Speaker
Description
Quantum materials are a broad class of systems that exhibit many unusual and exotic phenomena [1] in which the chemical and magnetic ground states can be deeply intertwined. For example, ZnV2O4 is an S = 1, cubic spinel which contains a geometrically frustrated pyrochlore sublattice. Previous studies have shown that the magnetic ground state for ZnV2O4 appears to be highly sample dependent, ranging from an antiferromagnet to an unconventional and highly frustrated spin glass [2-4]. We hypothesise that local deviations from the average chemical structure, which arise during the sample preparation, are at the heart of this problem.
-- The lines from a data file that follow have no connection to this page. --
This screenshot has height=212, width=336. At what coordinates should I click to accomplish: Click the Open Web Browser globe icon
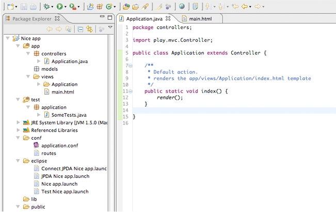point(182,7)
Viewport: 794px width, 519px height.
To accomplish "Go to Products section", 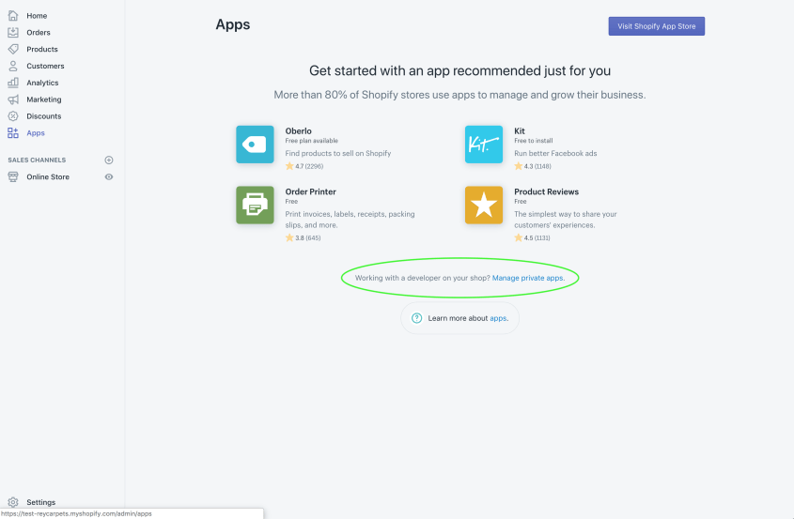I will pos(42,50).
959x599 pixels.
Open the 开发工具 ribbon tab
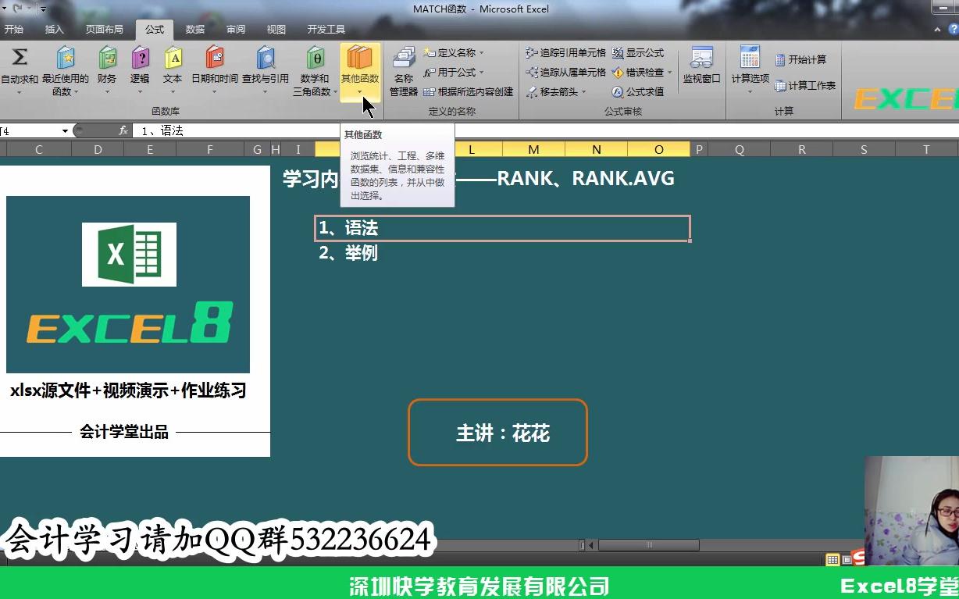coord(324,30)
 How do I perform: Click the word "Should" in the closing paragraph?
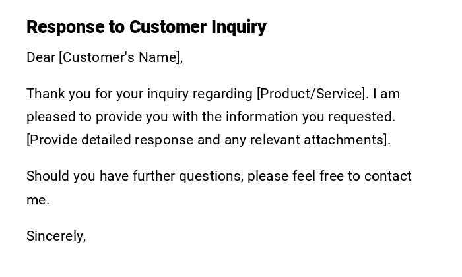click(x=47, y=176)
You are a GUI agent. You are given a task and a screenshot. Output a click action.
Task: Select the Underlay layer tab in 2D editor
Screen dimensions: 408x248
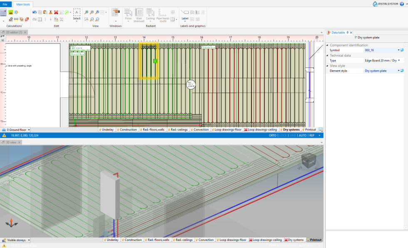[107, 129]
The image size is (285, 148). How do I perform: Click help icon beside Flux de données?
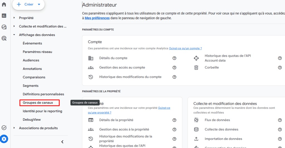tap(280, 120)
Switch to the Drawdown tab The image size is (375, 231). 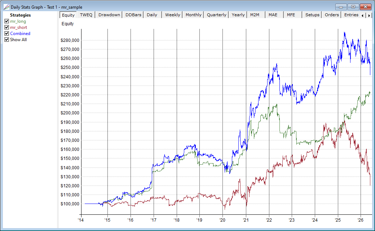109,15
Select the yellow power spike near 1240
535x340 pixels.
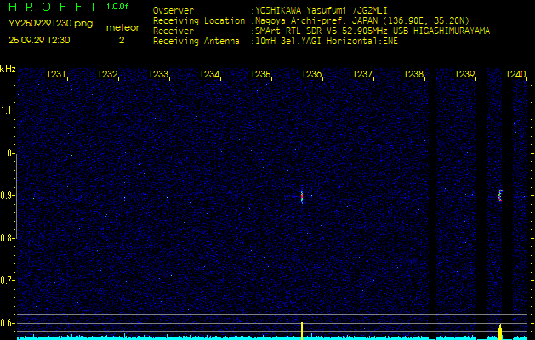pos(500,330)
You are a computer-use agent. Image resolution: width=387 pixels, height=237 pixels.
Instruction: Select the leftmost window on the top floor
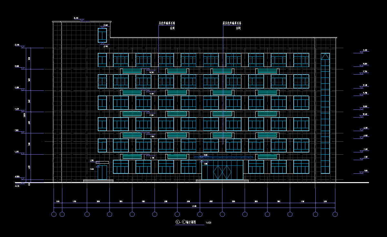pyautogui.click(x=102, y=60)
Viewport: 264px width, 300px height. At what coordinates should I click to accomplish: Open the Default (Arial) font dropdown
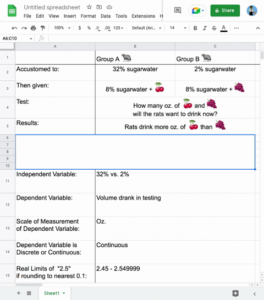(x=146, y=28)
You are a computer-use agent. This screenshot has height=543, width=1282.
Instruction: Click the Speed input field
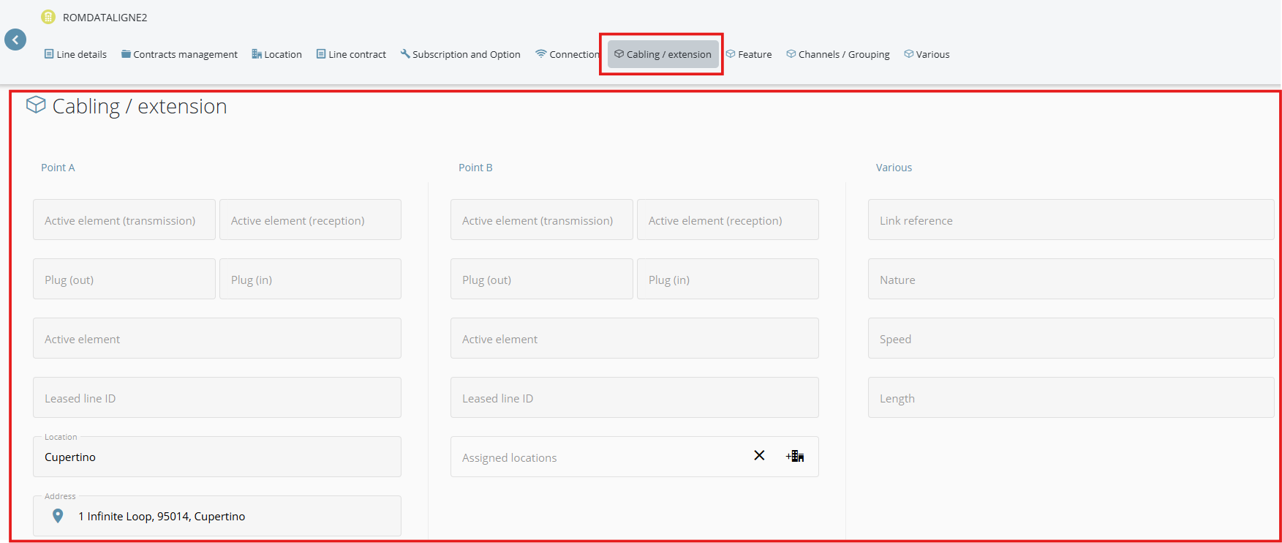[x=1070, y=338]
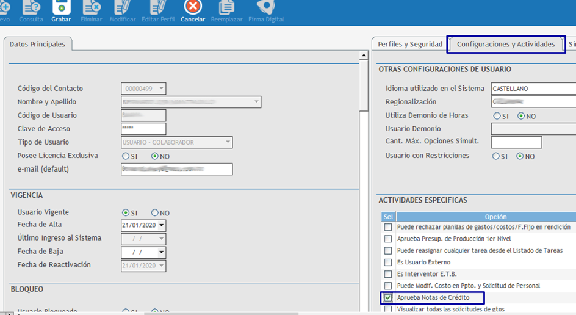Select NO for Usuario Vigente
576x315 pixels.
155,213
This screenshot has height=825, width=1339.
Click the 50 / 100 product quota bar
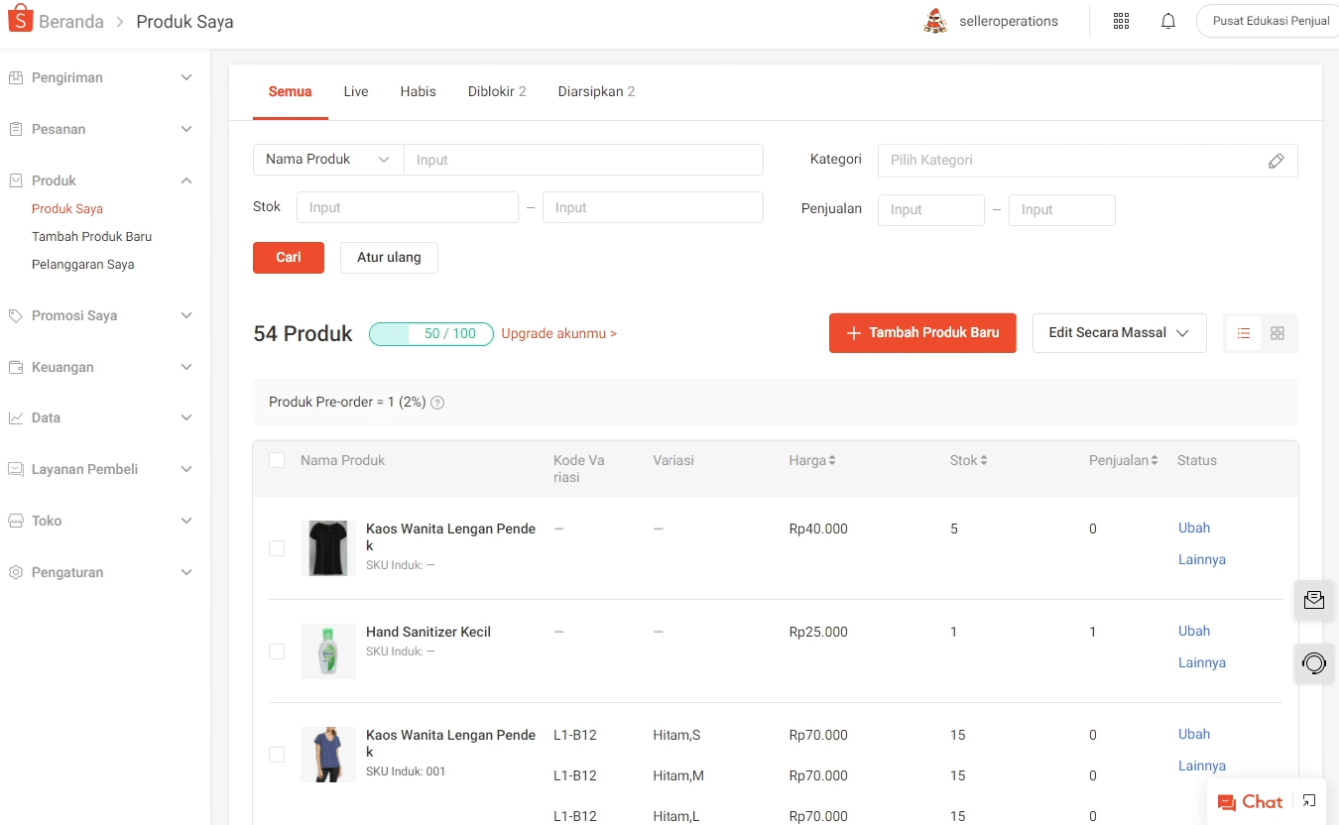(x=430, y=334)
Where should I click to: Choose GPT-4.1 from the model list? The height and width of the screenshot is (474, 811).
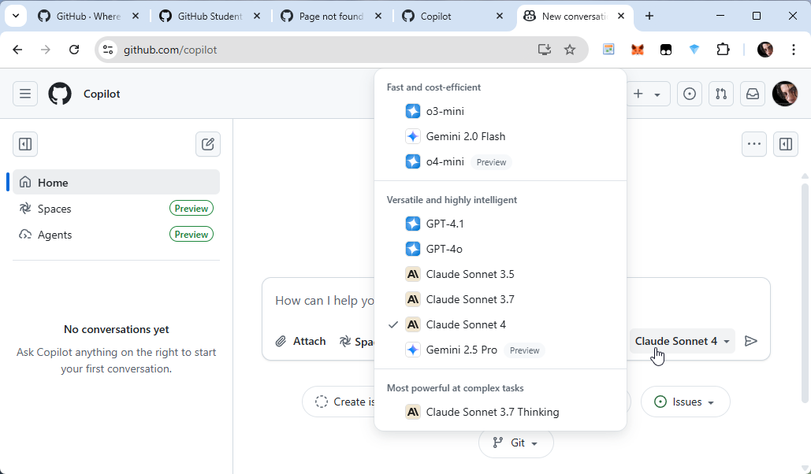tap(445, 224)
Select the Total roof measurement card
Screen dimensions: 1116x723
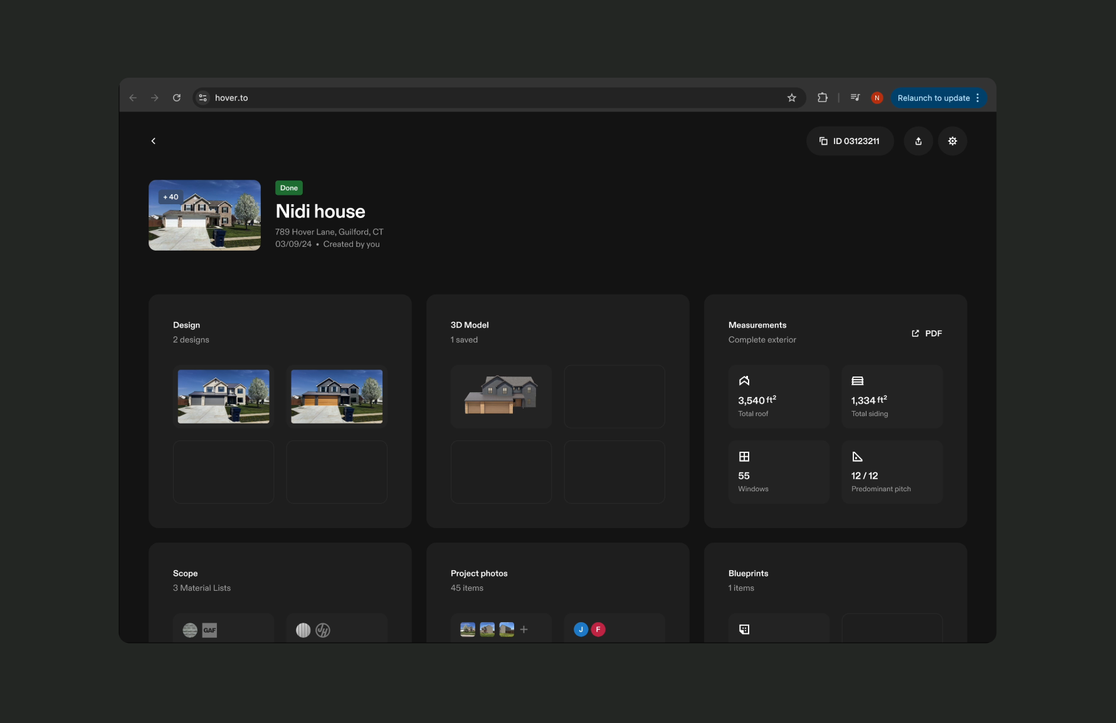[779, 397]
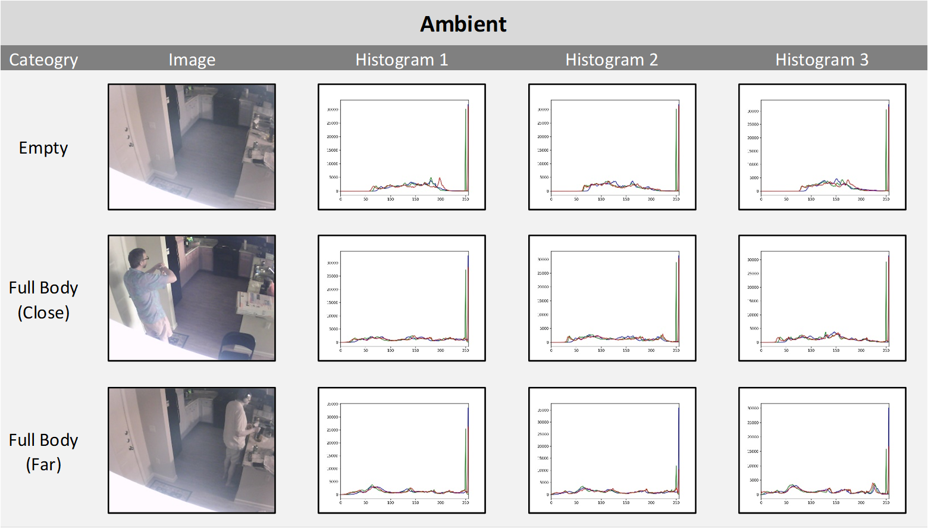
Task: Select the Histogram 2 column header
Action: (612, 60)
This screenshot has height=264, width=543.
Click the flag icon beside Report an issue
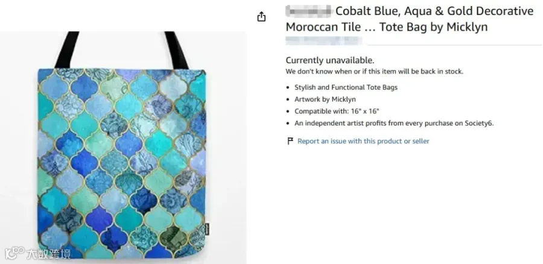[x=290, y=141]
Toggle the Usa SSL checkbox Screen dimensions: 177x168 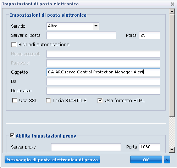(15, 101)
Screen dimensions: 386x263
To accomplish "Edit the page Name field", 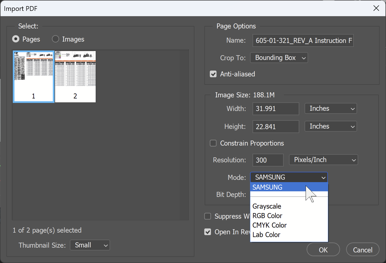I will [x=303, y=40].
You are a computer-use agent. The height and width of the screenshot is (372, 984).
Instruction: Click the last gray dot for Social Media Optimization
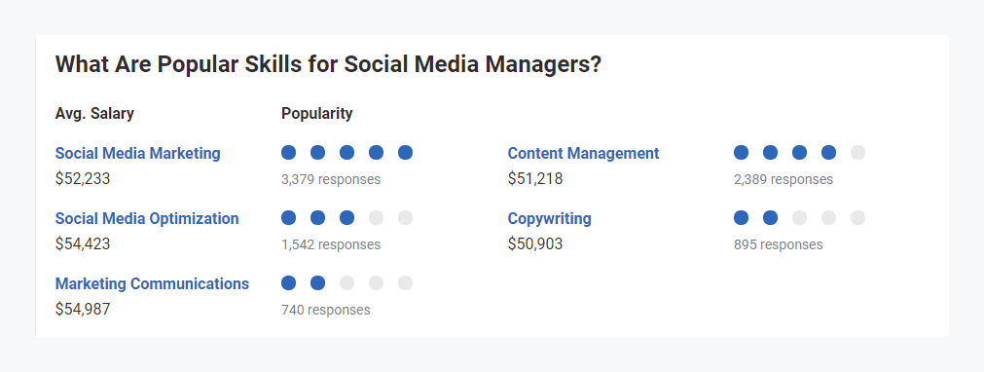click(x=406, y=217)
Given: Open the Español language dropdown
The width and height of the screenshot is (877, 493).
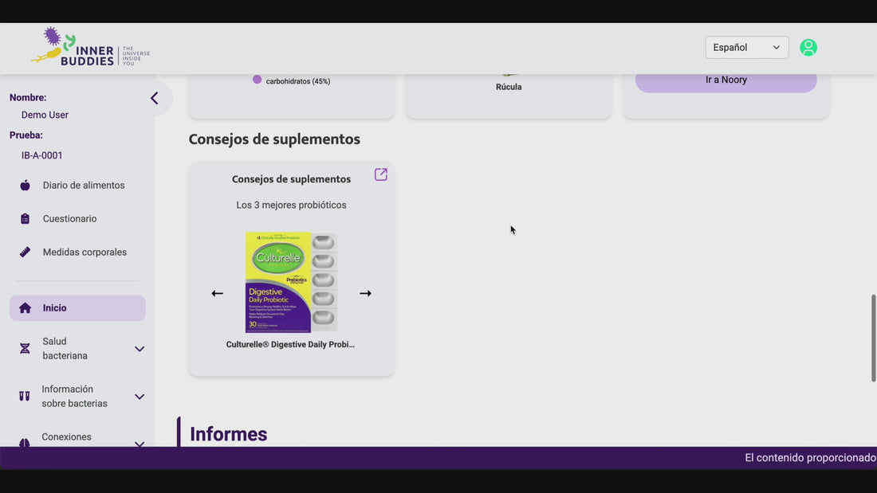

To explore this, we have prepared two powder samples of ZnV2O4 using different synthetic routes, a conventional solid-state route and a novel rapid microwave-assisted method [5]. In this talk we will explore how synthesis impacts the evolution of the chemical and magnetic ground states of ZnV2O4, using high-resolution powder neutron and X-ray diffraction and magnetometry to reveal the average structural and magnetic behaviour, and, X-ray pair distribution function analysis and diffuse neutron scattering data to understand the local structure.
References
1. C. Broholm et al., Science 367 6475 (2020)
2. Y. Ueda et al., J. Phys. Soc. 66, 3 (1997)
3. S. Ebbinghaus et al. J. Alloys Compd., 370, 75 (2004)
4. A. J. Browne and J. P. Attfield, Phys. Rev. B, 101, 024112 (2020)
5. E. E Levin et al. Chem Mater. 31 18, 7151 – 7159 (2019).